Jack Kerouac, as Sal Paradise once said: "I like too many things and get all confused and hung-up running from one falling star to another till i drop. This is the night, what it does to you. I had nothing to offer anybody except my own confusion." And I think that's a rather apt description of my blog over the years, and perhaps the most perfect description of me in general that I've ever read. So that's what this blog is, a collection of the falling stars that are beckoning me at any time.

05 March 2006

it's about damn time someone considered subtitles



So I went to see Nochnoi Dozor, (Night Watch for the non russian speakers) mainly because I've been waiting to see some Russian cinema that was actually visually exciting (I don't think the foreign film pipeline has put out any really exciting Russian cinematagraphy since Tarkovsky died, though there have been a few well written dramas) even though I heard that Fox butchered the original cut to make it more 'palatable' for American audiences. (no shocker there, Hollywood never trusts Americans to be able to appreciate a different aesthetic.)

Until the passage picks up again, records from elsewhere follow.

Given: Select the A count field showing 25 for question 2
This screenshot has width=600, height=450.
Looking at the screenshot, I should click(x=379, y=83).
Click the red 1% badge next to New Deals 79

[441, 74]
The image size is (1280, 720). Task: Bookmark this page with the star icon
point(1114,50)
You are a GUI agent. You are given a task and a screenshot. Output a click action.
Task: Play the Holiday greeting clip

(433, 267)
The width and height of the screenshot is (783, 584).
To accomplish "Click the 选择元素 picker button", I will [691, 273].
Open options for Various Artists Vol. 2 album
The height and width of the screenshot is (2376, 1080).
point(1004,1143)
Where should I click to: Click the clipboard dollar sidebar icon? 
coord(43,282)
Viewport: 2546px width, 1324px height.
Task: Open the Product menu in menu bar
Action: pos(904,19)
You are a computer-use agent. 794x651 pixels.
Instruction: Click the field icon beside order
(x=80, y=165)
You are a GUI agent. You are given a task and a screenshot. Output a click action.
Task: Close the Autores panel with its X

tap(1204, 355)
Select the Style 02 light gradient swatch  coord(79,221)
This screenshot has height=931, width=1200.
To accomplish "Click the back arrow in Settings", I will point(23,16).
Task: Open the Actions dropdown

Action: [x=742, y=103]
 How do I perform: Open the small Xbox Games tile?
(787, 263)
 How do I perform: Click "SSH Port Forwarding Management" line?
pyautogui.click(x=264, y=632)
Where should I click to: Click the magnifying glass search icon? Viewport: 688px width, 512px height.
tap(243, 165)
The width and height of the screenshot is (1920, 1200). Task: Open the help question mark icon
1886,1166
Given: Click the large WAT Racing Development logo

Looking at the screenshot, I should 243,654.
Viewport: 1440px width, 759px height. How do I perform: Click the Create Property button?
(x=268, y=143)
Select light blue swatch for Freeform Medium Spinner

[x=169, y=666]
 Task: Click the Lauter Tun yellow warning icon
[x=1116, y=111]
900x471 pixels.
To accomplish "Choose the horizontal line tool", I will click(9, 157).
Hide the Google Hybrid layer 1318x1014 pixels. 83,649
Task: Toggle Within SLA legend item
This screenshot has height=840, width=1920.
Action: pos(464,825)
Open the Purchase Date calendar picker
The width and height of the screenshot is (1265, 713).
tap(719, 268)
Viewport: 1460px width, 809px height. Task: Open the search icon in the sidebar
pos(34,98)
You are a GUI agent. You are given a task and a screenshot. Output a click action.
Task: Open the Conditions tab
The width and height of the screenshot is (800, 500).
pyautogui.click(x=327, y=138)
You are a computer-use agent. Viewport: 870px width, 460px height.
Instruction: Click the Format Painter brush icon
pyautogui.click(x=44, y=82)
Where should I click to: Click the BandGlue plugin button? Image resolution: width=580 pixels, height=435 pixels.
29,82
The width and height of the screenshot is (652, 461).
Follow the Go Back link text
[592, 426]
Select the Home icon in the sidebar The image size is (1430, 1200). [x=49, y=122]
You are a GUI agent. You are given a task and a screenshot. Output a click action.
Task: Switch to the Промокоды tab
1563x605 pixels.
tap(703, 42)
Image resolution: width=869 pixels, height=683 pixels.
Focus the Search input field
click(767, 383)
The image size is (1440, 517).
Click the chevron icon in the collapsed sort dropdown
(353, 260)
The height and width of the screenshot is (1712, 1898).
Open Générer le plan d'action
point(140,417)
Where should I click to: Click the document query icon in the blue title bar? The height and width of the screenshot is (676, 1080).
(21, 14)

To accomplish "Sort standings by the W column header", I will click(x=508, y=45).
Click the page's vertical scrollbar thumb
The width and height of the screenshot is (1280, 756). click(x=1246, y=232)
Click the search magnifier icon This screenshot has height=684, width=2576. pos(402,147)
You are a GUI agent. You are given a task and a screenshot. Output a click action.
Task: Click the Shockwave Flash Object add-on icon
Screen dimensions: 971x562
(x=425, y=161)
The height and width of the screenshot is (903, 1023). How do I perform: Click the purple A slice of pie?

Anyway, this isn't about my cinemaphile bitterness towards Hollywood, it's about film typography, specifically subtitle design. I guess this was the second movie (the first being Man on Fire, which I've actually not seen) to design the subtitles dynamically. I can't say that I'd like the approach in all foreign films, but for a highly visual action film, I thought the design was brilliant. (for those who haven't seen and don't know what the hell I'm talking about, the titles were not relegated to the bottom of the screen at all times, sometimes they were in different colours, sometimes they moved or dissipated or other such things) I've seen the film's approach to subtitling referred to as 'mildly irritating' or 'annoying' several times and I don't really get it because it seems to me like the choice to in keys places incorporate the subs into the visual frame of the movie actually solves one of the major problems of subtitling as we know it, which is that your eye locks onto reading the text at the expense of really taking in the image on the screen and appreciating the filmmaking.